- **Work request**
Can you copy the entries verbatim, starting at the line that contains "is (1072, 1506)." and ending at the line that contains "Looking at the image, I should click on (316, 477).", with both of those lines included?

- **Supplied records**
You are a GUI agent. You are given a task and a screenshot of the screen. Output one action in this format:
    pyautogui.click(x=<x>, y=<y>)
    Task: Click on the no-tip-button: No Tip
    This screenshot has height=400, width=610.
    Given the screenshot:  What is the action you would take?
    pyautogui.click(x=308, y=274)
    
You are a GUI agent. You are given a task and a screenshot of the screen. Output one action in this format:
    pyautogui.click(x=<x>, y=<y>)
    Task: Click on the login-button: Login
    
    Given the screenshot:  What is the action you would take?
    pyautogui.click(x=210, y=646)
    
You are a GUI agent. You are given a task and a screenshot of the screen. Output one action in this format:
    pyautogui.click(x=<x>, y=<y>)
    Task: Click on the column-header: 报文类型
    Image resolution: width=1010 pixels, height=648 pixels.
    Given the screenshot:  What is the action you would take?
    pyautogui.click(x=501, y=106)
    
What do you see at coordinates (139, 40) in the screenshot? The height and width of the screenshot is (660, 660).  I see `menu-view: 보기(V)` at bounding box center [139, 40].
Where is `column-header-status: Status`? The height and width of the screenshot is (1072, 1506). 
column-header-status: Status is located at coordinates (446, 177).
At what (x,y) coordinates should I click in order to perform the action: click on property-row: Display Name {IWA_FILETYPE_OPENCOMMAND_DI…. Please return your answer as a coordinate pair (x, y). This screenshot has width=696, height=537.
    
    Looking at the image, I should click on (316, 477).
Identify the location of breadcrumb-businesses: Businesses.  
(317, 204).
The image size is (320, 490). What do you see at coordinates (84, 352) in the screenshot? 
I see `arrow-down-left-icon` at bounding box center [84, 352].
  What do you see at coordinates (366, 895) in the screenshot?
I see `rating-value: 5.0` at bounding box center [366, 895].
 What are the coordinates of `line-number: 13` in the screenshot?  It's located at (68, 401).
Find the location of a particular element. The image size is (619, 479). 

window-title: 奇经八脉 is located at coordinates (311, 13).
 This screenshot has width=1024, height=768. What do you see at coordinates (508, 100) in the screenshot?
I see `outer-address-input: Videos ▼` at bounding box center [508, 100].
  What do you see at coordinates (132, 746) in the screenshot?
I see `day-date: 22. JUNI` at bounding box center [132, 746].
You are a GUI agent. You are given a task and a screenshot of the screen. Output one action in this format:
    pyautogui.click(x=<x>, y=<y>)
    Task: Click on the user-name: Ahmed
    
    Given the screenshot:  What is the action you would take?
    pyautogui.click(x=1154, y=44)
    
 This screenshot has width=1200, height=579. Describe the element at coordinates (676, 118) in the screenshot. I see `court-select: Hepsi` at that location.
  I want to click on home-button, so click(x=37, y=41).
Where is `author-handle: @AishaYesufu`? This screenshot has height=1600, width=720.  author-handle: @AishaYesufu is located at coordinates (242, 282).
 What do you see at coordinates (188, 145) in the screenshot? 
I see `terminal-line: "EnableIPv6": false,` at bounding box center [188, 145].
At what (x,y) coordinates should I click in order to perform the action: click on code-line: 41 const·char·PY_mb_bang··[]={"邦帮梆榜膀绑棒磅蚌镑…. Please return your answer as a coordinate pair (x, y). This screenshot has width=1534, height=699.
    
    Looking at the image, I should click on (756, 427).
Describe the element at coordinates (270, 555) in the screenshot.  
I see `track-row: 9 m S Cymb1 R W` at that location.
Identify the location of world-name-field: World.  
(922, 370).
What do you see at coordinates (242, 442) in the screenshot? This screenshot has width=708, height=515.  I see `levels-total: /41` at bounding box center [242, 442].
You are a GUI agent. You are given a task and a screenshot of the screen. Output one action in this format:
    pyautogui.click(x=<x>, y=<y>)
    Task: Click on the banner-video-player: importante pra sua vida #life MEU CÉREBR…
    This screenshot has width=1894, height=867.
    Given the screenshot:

- **Response to this exercise**
Where is `column-header-status: Status`? The height and width of the screenshot is (1072, 1506). 
column-header-status: Status is located at coordinates (446, 177).
At what (x,y) coordinates should I click in order to perform the action: click on property-row: Display Name {IWA_FILETYPE_OPENCOMMAND_DI…. Please return your answer as a coordinate pair (x, y). This screenshot has width=696, height=537.
    
    Looking at the image, I should click on (316, 477).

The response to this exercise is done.